Tag Archives: line engraving

Wood Blocks & Engravings

Recently, I have been scanning negatives of photographs which I took over fifty years ago. It is one of the delights of photography as a hobby that a diligent archive provides you with a record of your life which can both stimulate your memory and provide raw material for artwork. It has been an extremely emotional task.

I foiund that at one point in the 1970s, I took a few photographs of wood block style graphics from a book, presumably used to illustrate the beginning of each chapter in the book. I never printed them at the time, but now I found them very attractive, so I cleaned up the images, and here they are:

I find these images beautiful, and the mastery of the technique for producing them amazing.

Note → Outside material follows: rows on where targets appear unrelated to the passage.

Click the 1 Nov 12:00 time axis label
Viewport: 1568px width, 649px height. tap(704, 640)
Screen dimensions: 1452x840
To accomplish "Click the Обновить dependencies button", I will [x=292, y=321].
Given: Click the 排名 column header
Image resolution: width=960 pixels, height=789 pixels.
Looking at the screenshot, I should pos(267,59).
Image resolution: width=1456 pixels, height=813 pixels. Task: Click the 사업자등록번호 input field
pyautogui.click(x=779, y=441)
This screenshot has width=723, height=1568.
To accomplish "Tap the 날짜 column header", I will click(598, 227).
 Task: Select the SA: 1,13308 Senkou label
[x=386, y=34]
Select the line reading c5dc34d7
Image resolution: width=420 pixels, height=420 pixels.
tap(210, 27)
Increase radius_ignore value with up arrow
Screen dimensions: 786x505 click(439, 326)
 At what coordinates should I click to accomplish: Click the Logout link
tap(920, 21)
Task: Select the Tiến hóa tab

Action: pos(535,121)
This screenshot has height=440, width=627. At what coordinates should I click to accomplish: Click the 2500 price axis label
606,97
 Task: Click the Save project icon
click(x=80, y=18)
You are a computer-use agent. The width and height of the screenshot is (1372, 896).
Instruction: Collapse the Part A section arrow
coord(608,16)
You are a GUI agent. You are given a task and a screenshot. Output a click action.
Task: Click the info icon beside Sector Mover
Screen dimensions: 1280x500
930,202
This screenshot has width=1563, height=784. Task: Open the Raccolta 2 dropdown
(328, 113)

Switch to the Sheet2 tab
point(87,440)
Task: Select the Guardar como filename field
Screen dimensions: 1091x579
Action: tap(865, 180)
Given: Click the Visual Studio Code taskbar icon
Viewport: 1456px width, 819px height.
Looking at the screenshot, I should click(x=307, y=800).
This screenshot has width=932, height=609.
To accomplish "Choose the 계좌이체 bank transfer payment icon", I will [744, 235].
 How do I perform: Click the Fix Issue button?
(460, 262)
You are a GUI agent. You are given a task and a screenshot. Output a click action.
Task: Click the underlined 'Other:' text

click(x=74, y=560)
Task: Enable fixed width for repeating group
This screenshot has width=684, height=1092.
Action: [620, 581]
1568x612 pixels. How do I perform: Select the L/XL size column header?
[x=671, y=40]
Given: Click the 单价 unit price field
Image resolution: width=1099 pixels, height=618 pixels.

It involves flattening the wood surface to be used to generate the image, and then carving wood away from the light areas in the image. A roller carrying the ink is rolled across the surface, so that the flat uncarved areas transfer the ink to the paper.

I frequently find it difficult to interpret a black and white negative (impossible with a colour negative), but the carver of a wood block must produce the image as a negative! Amazing!

Near the wood block negatives in the photo album was a photo of this image:

Now this is a line engraving. This is produced on a highly polished steel plate, which is scratched (simplification!) to produce the image. At least the artist is producing a positive rather than a negative, but I remain in awe of the skill required to produce images in this way.

To produce a print, an inked roller runs over the surface, the surface is wiped clean, leaving ink in all of the scratches. The paper is placed in position on the plate and a roller presses it down so that the paper picks up the ink from the scratches.

I wanted to see the originals of these images, taken over fifty years ago, remember, and searched my bookcases and boxes in the attic, but without success. However, I did find this book, “The World at Home” by Mary and Elizabeth Kirby, published in 1871, which has obviously spent time in a secondhand book shop. I don’t think that I bought it, so it probably came to me from my parents.

This book would have been the equivalent of a 21st century encyclopaedia full of photographs because it is profusely illustrated, but only with line engravings. I presume that it was published before it became technically possible to produce photographic illustrations. One of the most impressive pictures is of the Icelandic volcano, Mount Hecla:

I googled “Mount Hecla” for pictures, and found some other line engravings of the volcano, as well as other views in Icelend. What is interesting is that there are several engravings from this point of view which are distinctly different. One does not have the figures in the foreground, another has the smoke from the volcano blowing from right to left.

It seems that there was a tourist scene in Iceland in the 1880s, at least among artists. Hardy people, those Victorians!